■ **Task to carry out**
Every record shown below should be duplicated exactly.

■ **Records provided**
---------------
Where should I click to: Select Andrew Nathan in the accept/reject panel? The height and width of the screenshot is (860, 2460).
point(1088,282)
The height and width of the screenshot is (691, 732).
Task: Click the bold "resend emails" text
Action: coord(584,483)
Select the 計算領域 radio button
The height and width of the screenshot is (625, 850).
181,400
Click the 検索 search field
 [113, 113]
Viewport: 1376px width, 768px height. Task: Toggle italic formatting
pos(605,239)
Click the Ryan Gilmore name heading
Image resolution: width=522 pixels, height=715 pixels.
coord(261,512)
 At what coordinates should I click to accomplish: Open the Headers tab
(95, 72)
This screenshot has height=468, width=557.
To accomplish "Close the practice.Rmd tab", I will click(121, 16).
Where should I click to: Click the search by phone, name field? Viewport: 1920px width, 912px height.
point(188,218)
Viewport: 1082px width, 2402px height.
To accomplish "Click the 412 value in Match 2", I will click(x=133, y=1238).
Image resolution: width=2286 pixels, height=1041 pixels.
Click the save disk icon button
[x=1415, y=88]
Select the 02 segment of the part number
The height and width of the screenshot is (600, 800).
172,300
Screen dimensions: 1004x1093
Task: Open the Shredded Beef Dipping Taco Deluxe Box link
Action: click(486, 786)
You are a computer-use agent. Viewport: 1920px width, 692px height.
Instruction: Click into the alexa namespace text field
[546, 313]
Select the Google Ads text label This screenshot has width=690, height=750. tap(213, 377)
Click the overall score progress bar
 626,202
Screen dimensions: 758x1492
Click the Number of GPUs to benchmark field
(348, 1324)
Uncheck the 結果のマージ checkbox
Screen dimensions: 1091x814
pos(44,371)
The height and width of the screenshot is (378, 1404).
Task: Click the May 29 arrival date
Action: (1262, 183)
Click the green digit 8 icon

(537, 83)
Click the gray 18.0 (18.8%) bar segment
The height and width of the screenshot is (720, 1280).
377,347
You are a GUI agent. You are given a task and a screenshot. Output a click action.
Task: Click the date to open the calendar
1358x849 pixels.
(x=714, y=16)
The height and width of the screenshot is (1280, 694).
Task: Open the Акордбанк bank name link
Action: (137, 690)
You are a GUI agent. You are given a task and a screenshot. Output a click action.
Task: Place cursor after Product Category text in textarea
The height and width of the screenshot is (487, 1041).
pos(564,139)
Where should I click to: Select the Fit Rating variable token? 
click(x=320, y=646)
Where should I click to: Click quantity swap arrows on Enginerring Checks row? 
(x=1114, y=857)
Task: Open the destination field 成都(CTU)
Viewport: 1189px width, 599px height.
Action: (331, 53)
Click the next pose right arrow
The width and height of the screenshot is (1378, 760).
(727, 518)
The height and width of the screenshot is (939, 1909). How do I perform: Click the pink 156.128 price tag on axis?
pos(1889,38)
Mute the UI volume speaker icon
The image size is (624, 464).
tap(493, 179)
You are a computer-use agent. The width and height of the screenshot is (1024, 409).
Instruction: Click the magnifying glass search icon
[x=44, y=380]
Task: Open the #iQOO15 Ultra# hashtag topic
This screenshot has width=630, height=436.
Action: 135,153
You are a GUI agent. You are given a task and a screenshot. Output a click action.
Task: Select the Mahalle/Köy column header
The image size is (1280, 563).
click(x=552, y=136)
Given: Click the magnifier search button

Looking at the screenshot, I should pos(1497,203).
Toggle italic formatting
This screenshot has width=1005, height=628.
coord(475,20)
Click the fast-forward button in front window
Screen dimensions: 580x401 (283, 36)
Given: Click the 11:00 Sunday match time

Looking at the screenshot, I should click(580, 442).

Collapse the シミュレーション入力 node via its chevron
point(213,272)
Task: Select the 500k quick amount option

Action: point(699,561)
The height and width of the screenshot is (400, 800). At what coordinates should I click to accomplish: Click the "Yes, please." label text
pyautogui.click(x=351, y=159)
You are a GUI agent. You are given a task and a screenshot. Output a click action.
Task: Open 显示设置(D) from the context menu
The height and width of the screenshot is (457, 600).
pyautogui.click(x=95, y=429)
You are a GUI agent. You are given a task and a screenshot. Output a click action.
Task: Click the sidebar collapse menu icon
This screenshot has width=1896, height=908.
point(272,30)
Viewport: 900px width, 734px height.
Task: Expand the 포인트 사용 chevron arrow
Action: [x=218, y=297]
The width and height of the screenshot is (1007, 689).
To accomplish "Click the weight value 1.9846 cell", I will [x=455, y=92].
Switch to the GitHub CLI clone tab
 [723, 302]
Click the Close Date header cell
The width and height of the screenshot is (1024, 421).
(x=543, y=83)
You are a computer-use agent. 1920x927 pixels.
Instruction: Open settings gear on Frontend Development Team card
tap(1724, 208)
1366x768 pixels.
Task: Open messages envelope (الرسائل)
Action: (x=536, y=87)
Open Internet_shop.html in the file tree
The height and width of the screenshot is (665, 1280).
---------------
■ **Result of this task**
Where should I click to: Select Andrew Nathan in the accept/reject panel? The height and width of the screenshot is (860, 2460).
point(1088,282)
The height and width of the screenshot is (691, 732).
Task: Click the bold "resend emails" text
Action: coord(584,483)
Select the 計算領域 radio button
The height and width of the screenshot is (625, 850).
181,400
Click the 検索 search field
 [113, 113]
Viewport: 1376px width, 768px height. Task: Toggle italic formatting
pos(605,239)
Click the Ryan Gilmore name heading
Image resolution: width=522 pixels, height=715 pixels.
coord(261,512)
 At what coordinates should I click to accomplish: Open the Headers tab
(95, 72)
This screenshot has height=468, width=557.
To accomplish "Close the practice.Rmd tab", I will click(121, 16).
Where should I click to: Click the search by phone, name field? Viewport: 1920px width, 912px height.
point(188,218)
Viewport: 1082px width, 2402px height.
To accomplish "Click the 412 value in Match 2", I will click(x=133, y=1238).
Image resolution: width=2286 pixels, height=1041 pixels.
Click the save disk icon button
[x=1415, y=88]
Select the 02 segment of the part number
The height and width of the screenshot is (600, 800).
172,300
Screen dimensions: 1004x1093
Task: Open the Shredded Beef Dipping Taco Deluxe Box link
Action: click(486, 786)
You are a computer-use agent. Viewport: 1920px width, 692px height.
Instruction: Click into the alexa namespace text field
[546, 313]
Select the Google Ads text label This screenshot has width=690, height=750. tap(213, 377)
Click the overall score progress bar
 626,202
Screen dimensions: 758x1492
Click the Number of GPUs to benchmark field
(348, 1324)
Uncheck the 結果のマージ checkbox
Screen dimensions: 1091x814
pos(44,371)
The height and width of the screenshot is (378, 1404).
Task: Click the May 29 arrival date
Action: (1262, 183)
Click the green digit 8 icon

(537, 83)
Click the gray 18.0 (18.8%) bar segment
The height and width of the screenshot is (720, 1280).
377,347
You are a GUI agent. You are given a task and a screenshot. Output a click action.
Task: Click the date to open the calendar
1358x849 pixels.
(x=714, y=16)
The height and width of the screenshot is (1280, 694).
Task: Open the Акордбанк bank name link
Action: (137, 690)
You are a GUI agent. You are given a task and a screenshot. Output a click action.
Task: Place cursor after Product Category text in textarea
The height and width of the screenshot is (487, 1041).
pos(564,139)
Where should I click to: Select the Fit Rating variable token? 
click(x=320, y=646)
Where should I click to: Click quantity swap arrows on Enginerring Checks row? 
(x=1114, y=857)
Task: Open the destination field 成都(CTU)
Viewport: 1189px width, 599px height.
Action: (331, 53)
Click the next pose right arrow
The width and height of the screenshot is (1378, 760).
(727, 518)
The height and width of the screenshot is (939, 1909). How do I perform: Click the pink 156.128 price tag on axis?
pos(1889,38)
Mute the UI volume speaker icon
The image size is (624, 464).
tap(493, 179)
You are a computer-use agent. The width and height of the screenshot is (1024, 409).
Instruction: Click the magnifying glass search icon
[x=44, y=380]
Task: Open the #iQOO15 Ultra# hashtag topic
This screenshot has width=630, height=436.
Action: 135,153
You are a GUI agent. You are given a task and a screenshot. Output a click action.
Task: Select the Mahalle/Köy column header
The image size is (1280, 563).
click(x=552, y=136)
Given: Click the magnifier search button

Looking at the screenshot, I should pos(1497,203).
Toggle italic formatting
This screenshot has width=1005, height=628.
coord(475,20)
Click the fast-forward button in front window
Screen dimensions: 580x401 (283, 36)
Given: Click the 11:00 Sunday match time

Looking at the screenshot, I should click(580, 442).

Collapse the シミュレーション入力 node via its chevron
point(213,272)
Task: Select the 500k quick amount option

Action: point(699,561)
The height and width of the screenshot is (400, 800). At what coordinates should I click to accomplish: Click the "Yes, please." label text
pyautogui.click(x=351, y=159)
You are a GUI agent. You are given a task and a screenshot. Output a click action.
Task: Open 显示设置(D) from the context menu
The height and width of the screenshot is (457, 600).
pyautogui.click(x=95, y=429)
You are a GUI agent. You are given a task and a screenshot. Output a click action.
Task: Click the sidebar collapse menu icon
This screenshot has width=1896, height=908.
point(272,30)
Viewport: 900px width, 734px height.
Task: Expand the 포인트 사용 chevron arrow
Action: [x=218, y=297]
The width and height of the screenshot is (1007, 689).
To accomplish "Click the weight value 1.9846 cell", I will [x=455, y=92].
Switch to the GitHub CLI clone tab
 [723, 302]
Click the Close Date header cell
The width and height of the screenshot is (1024, 421).
(x=543, y=83)
You are a computer-use agent. 1920x927 pixels.
Instruction: Open settings gear on Frontend Development Team card
tap(1724, 208)
1366x768 pixels.
Task: Open messages envelope (الرسائل)
Action: (x=536, y=87)
Open Internet_shop.html in the file tree
The height and width of the screenshot is (665, 1280).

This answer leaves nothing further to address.